→ **Task statement**:
Make an exact copy of all the records that follow, apart from the pictures.

Collected data entries:
------------------------------------

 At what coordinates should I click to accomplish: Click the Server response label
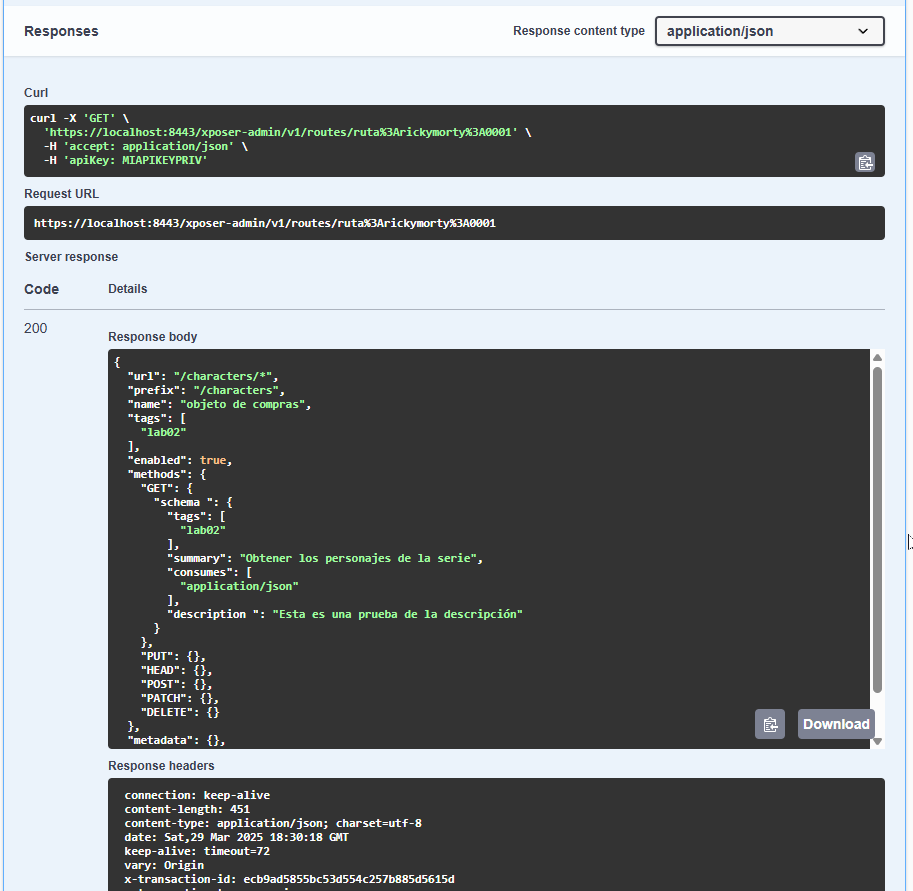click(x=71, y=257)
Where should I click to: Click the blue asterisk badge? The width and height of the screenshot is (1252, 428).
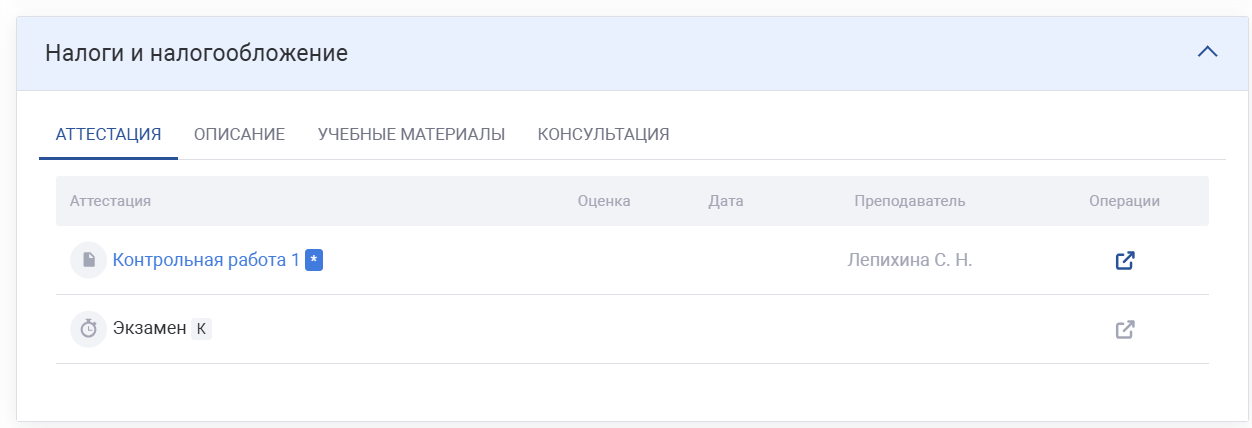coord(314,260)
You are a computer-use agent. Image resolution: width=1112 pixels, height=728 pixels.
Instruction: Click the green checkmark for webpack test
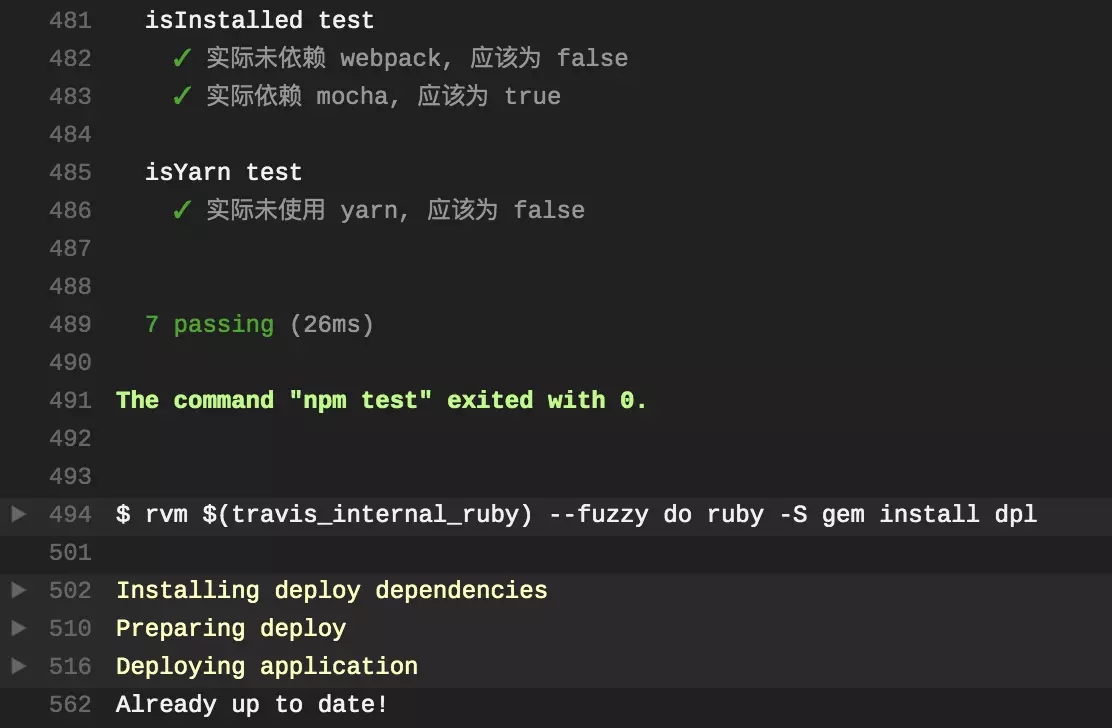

------------------------------------

→ **The completed task**:
 At what coordinates should I click to accomplish: Click the Server response label
click(x=71, y=257)
Where should I click to: Click the blue asterisk badge? The width and height of the screenshot is (1252, 428).
coord(314,260)
You are a computer-use agent. Image resolution: width=1112 pixels, height=728 pixels.
Instruction: Click the green checkmark for webpack test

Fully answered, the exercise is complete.